Here is the code I used:
private void btnRead_Click(object sender, EventArgs e)
{
try
{
Microsoft.Office.Interop.Word.ApplicationClass wordObject = new ApplicationClass();
object file = textBox1.Text; //this is the path
object nullobject = System.Reflection.Missing.Value;
Microsoft.Office.Interop.Word.Document docs = wordObject.Documents.Open
(ref file, ref nullobject, ref nullobject, ref nullobject,
ref nullobject, ref nullobject, ref nullobject, ref nullobject,
ref nullobject, ref nullobject, ref nullobject, ref nullobject,
ref nullobject, ref nullobject, ref nullobject, ref nullobject);
docs.ActiveWindow.Selection.WholeStory();
docs.ActiveWindow.Selection.Copy();
IDataObject data = Clipboard.GetDataObject();
String allData = "";
for (int t = 1; t < docs.Tables.Count; t++ )
{
Table tbl = docs.Tables[t];
for (int r = 1; r < tbl.Rows.Count; r++)
{
for (int c = 1; c < 3; c++)
{
allData += tbl.Cell(r, c).Range.FormattedText.Text.Trim() + Environment.NewLine;
}
}
}
txtData.Text = allData;
saveTextFile(allData);
docs.Close(ref nullobject, ref nullobject, ref nullobject);
}
catch (Exception j)
{
MessageBox.Show(j.Message);
}
}
private void saveTextFile(String data)
{
try
{
StreamWriter sw = new StreamWriter(txtOutput.Text.Trim());
sw.WriteLine(data);
sw.Flush();
sw.Close();
}
catch (Exception ex)
{
MessageBox.Show(ex.StackTrace);
}
}
Does anyone have any ideas how can I remove such strange characters, please?

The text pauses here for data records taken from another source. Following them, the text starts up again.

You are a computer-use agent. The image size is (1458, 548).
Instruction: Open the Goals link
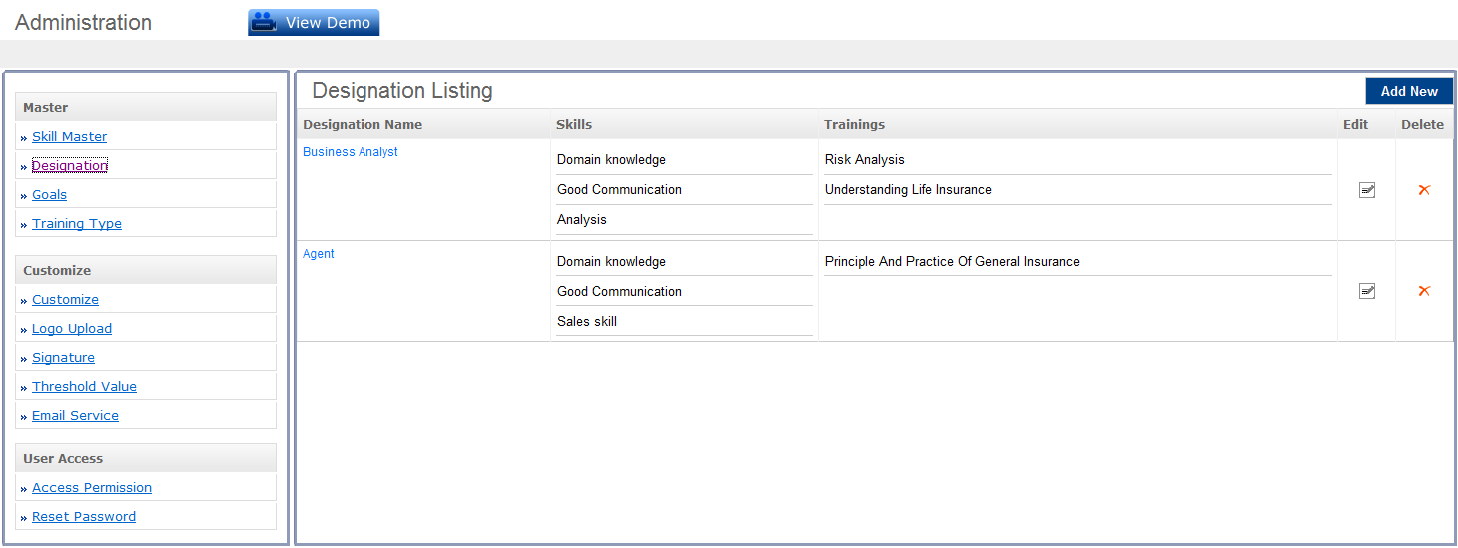(49, 195)
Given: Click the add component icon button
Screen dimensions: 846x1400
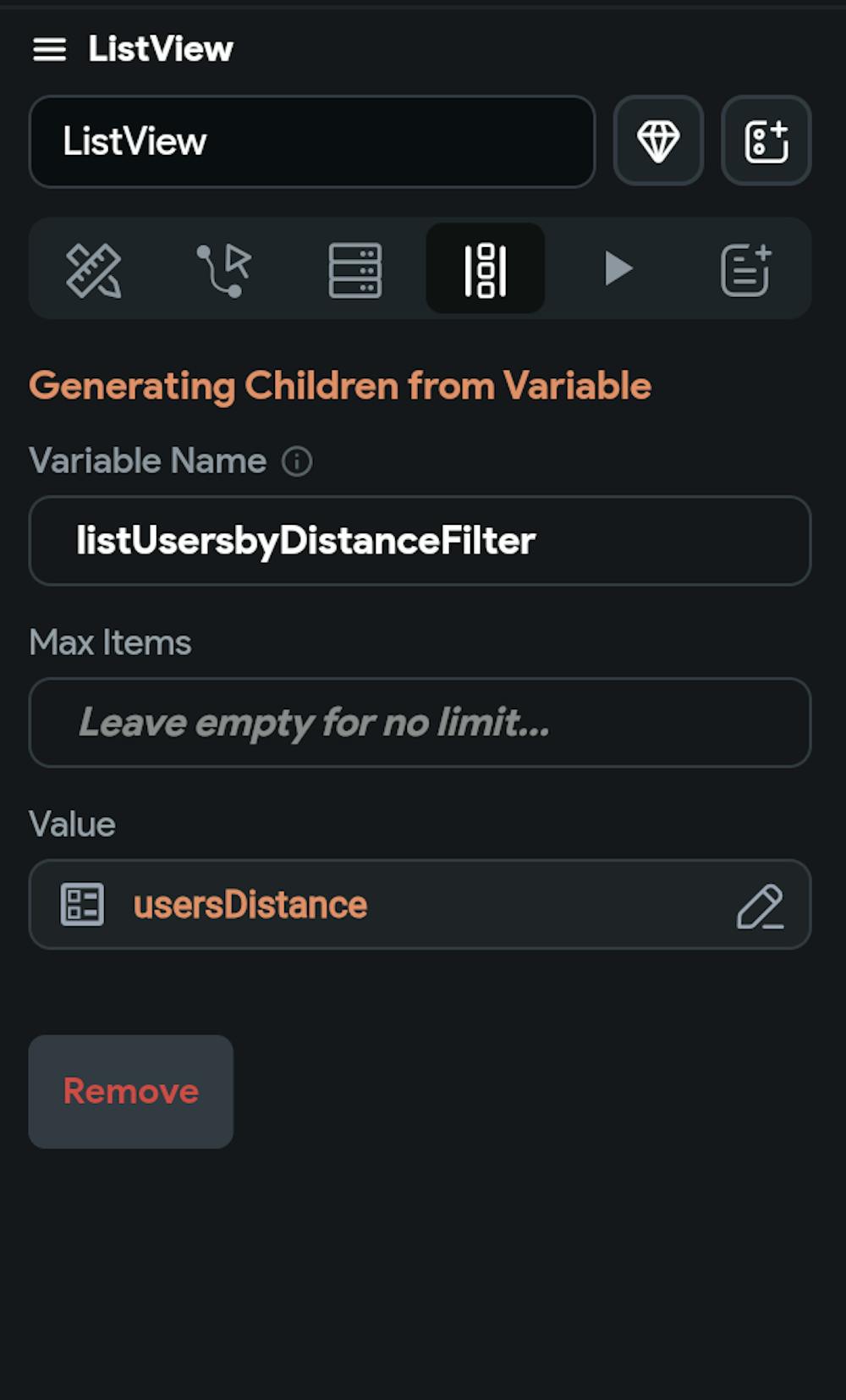Looking at the screenshot, I should point(766,141).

Well, I’m not very familiar with the doc format specifically, but those boxes (the “strange characters”) are generally displayed when there is a character present that is outside of the printable character set. In this case, since there are always two of them at the end of a line, it might be related to newline characters in the document (or some newline-related parsing error), like \r\n. \r\n is commonly present in many Windows-formatted documents, though whether this is the case in .doc documents is beyond my expertise.
Of course, removing them should be relatively trivial if you’re happy to hack it. You could simply add a check that just deletes the last two characters of every line. It’s not pretty (and I’d probably recommend against it just on principle) but it appears that it would work.